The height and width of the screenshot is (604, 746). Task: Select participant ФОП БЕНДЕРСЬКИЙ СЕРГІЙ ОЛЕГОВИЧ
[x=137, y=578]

--

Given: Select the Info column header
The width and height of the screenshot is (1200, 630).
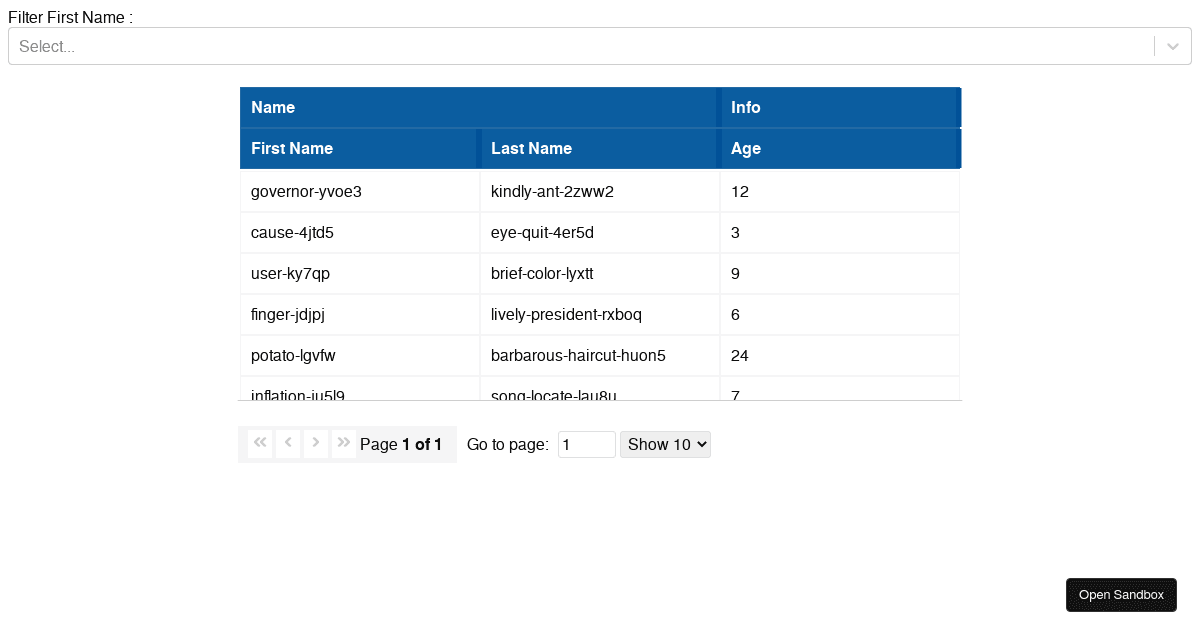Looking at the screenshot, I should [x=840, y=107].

--

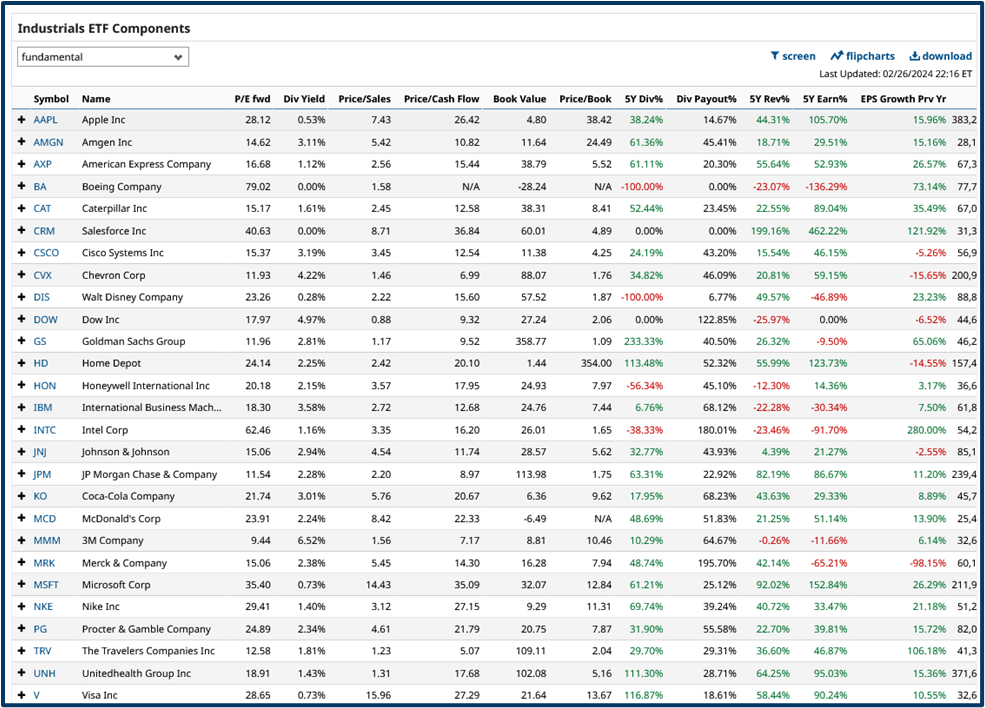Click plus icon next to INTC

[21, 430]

DESCRIPTION OF THE TASK: Lay out everything from the line containing "Given: Select the Info column header" down to the line containing "Looking at the" as a JSON list of strings, one per line, with blank lines left out. Omit the pictures from your answer.

IN RESPONSE:
[
  "Given: Select the Info column header",
  "The width and height of the screenshot is (1200, 630).",
  "Looking at the screenshot, I should [x=840, y=107]."
]